また、カジュラーホの美術を特徴付けるものでもないので、こうした龕に彫られた作品はあまり紹介されない。

そんな中、ラクシュマナ寺院のガネーシャ像はかなり保存状態が良い。しかもおなじみの民間信仰的イメージではなく、かなりグレードアップした偉容で、これほど立派なガネーシャ像というのもあまり見かけない気がする。

“パタンその6”<http://blogs.yahoo.co.jp/sugafuto/27971477.html>がシヴァの畏怖相バイラヴァのガネーシャ版なら、こっちはナタラージャ(舞踏王としてのシヴァ)のガネーシャ版といったところか? 取巻きの演奏に合わせて太鼓腹の巨体をゆする様が見事に表されている。

丹念な像表現だけでなく,画面全体を支配する、ゆらゆらとした形態のうねりが音楽的なグルーヴ感を演出していて、優雅で力強い演奏まで聞こえてきそうだ。

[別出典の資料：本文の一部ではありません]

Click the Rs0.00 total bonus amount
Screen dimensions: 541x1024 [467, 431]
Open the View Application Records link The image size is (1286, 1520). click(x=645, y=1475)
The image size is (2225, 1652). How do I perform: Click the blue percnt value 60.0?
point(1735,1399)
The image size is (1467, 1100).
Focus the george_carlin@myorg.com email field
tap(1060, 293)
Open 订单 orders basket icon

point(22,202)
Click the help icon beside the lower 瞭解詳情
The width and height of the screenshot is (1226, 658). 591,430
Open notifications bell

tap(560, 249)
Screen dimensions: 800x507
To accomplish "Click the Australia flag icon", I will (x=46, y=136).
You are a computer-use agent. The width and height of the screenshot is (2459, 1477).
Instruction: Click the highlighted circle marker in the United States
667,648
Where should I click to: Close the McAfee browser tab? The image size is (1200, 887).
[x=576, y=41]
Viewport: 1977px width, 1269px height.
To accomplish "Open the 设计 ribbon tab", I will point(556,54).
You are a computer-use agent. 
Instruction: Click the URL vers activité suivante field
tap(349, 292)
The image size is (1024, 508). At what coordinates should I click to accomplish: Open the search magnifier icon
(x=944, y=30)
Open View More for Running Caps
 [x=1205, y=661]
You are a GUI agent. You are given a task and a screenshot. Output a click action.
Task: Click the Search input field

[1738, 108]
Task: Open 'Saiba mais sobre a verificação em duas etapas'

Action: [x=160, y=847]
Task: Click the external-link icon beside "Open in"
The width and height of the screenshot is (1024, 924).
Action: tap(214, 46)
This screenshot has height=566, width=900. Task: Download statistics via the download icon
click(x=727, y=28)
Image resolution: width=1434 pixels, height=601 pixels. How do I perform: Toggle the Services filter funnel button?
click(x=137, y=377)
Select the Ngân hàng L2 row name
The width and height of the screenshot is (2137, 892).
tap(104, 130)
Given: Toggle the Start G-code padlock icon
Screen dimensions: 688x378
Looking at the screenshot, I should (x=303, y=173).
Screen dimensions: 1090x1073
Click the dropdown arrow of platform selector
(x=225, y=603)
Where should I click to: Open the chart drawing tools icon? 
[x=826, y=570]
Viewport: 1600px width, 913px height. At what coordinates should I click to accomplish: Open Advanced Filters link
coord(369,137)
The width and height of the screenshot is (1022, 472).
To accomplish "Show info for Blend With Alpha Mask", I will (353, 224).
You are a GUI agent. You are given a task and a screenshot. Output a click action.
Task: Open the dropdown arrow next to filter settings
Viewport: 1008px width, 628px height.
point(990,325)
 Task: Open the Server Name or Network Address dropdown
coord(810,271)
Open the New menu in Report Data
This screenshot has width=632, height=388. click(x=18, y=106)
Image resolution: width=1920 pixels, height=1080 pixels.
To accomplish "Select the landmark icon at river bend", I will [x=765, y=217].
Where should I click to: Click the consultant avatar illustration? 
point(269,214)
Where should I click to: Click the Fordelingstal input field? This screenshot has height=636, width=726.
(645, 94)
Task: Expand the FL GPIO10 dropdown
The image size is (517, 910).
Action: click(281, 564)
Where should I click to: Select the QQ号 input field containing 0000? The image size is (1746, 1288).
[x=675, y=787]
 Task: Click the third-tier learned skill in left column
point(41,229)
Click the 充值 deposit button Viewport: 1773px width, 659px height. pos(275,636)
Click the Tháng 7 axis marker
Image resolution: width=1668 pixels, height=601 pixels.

それはこの彫刻の主題が、図像的描写のみに留まらず、立ちのぼるアウラ表現、つまり目に見えないエネルギー体の描出にあることを示しているといえそう。

勿論、そんな神秘主義的な側面だけでなく、極端にガネーシャだけ大きく誇張した構図や、その右足下からちょこっと顔をのぞかせるネズミなど、大衆神らしいユーモラスな面も窺い知ることが出来る。この寺が高い思想性、芸術性とエンターティメント性を兼ね備えた、宗教施設&アミューズメントセンターであったことの証左だろう。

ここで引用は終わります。